日野原 あのときは58歳。3晩4日拘束された末に解放されてね。韓国の金浦空港から自宅に戻った翌日,家内と一緒に「ゆるされた第二の人生が多少なりとも自分以外のことのために捧げられれば」と挨拶状を書きました。

 橋本先生が「1週間ほど休養しなさい」と配慮してくださったので,その後は熱海のホテルに投宿したんです。睡眠剤を飲んでひと晩中寝て,朝起きたら太陽が昇って芝生がきれいでね。あの瞬間に生まれ変わったような気持ちになって,「残された人生は神様から与えられたものだ」と感じました。

 

58歳といえば、日野原先生がちょうど今のわたしくらいの年齢のときのことです。

飛行機のハイジャック事件というのは現代の日本では考えにくいできごとですが、「テロリストによる人質立てこもり事件」と表現するとまだイメージしやすいかもしれません。要するに人質たちは3晩4日の間、生きた心地がしなかったということです。しかも飛行機が着陸した場所は北朝鮮、個人の努力の及ばない国同士のやり取りに自分の生命がゆだねられてしまっているわけですから、すべてを天命に任せるしかない究極の状況だったわけです。日野原先生はそこから生きて帰ってこられました。一度死んで生まれ変わり、残された人生は神様から与えられたものだと決意されたことは容易に想像できることですし、実際に先生は残りの人生をそのように歩まれました。

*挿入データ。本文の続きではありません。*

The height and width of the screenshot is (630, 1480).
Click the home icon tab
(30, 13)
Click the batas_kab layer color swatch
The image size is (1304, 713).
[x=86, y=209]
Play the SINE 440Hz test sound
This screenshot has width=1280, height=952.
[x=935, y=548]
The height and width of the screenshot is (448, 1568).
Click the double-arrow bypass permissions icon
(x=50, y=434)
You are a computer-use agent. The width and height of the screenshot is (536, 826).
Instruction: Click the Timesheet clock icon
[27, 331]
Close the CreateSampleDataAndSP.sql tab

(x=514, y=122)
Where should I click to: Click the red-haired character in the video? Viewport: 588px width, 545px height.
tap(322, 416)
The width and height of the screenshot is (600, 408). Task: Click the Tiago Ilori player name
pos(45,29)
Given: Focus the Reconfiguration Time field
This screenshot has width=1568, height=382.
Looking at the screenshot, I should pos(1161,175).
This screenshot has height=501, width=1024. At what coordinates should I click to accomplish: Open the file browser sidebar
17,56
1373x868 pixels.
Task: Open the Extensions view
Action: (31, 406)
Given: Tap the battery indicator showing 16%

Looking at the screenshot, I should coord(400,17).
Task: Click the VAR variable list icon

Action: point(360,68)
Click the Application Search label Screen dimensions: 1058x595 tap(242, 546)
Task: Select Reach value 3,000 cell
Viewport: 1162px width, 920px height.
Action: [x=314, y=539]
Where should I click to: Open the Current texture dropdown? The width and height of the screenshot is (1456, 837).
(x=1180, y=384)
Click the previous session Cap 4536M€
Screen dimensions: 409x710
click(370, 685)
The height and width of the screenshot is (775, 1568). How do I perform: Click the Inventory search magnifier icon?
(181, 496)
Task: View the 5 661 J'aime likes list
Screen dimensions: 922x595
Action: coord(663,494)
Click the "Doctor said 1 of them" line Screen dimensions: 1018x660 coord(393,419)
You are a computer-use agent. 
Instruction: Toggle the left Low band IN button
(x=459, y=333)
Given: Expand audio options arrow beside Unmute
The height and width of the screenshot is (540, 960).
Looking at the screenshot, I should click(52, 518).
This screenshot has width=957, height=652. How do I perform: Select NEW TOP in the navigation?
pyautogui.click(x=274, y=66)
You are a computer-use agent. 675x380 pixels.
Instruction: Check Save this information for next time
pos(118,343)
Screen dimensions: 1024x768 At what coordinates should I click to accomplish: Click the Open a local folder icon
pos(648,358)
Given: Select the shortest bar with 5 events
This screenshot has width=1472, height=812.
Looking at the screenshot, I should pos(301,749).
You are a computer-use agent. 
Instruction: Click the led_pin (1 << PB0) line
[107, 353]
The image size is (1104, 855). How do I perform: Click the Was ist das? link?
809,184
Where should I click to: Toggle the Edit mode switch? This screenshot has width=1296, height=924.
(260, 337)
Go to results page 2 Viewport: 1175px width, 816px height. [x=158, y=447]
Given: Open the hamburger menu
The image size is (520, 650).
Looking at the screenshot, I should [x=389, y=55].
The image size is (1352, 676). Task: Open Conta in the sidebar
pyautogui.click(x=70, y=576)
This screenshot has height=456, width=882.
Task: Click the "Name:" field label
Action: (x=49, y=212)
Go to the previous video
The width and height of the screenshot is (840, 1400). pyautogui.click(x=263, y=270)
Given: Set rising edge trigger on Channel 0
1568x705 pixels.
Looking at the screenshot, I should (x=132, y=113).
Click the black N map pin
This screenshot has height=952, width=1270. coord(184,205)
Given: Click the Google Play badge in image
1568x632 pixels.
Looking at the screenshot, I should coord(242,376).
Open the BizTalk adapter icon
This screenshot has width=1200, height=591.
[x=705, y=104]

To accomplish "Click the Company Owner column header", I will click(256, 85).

そうなのです。人は人生の中で生きたまま死ぬことができるのです。たくさんの偉人が同じような体験を記録に残されていますが、誰にでも可能なことではあります。もちろん生半可な覚悟でできることではありません。しかし死ぬような苦しみを通してそこで死んでしまわずに新しい人生を出発する、この覚悟はわたしたちにとってとても重要な考え方だと思います。

大学受験に失敗した、希望と違う部署に配置転換された、思いもしない災害にあったなど順風満帆な人生が思いもしない事件によって暗転することがあります。親しい人に裏切られることもあるでしょう。しかし、その後思いもしない運命が拓けて今の自分になったという話をよく聞きます。このように自分以外の要素によって大変な苦痛を受け、死ぬような思いをすることがある反面、自分から進んで死ぬような思いを選択することもできます。自分から進んで痛みを引き受け脱皮しようという試みです。歴史的には多くの修道者がそのような道を歩まれました。蛇が脱皮する時に、それこそ痛みを伴うような狭い場所を通ることで古い皮を脱いでいきますが、断食や滝行などを行い自分の肉体と戦うことで、自分の精神を脱皮させようとしてきたわけです。こういう行為も生きながら死のうとする行為だとみなせます。

そしてその死から生き返り復活しようとしているのです。

煩悩は人間の肉体の生存本能つまり、肉欲から生じるものです。これらの誘惑から自由になることができなければ精神の自由を得ることはできません。

聖書には以下のような文句があります。

肉に従って歩む者は、肉に属することを考え、霊に従って歩む者は、霊に属することを考えます。肉の思いは死であり、霊の思いは命と平和であります。

(ローマの使徒への手紙 8章5~6節)

つまり肉欲から自由になれていないうちは生きているようであっても死んだ状態にあるといえるのです。死ぬような苦労をしなければ、そのような状態から自由になり、再び生まれた命の状態になることはできないということなのでしょう。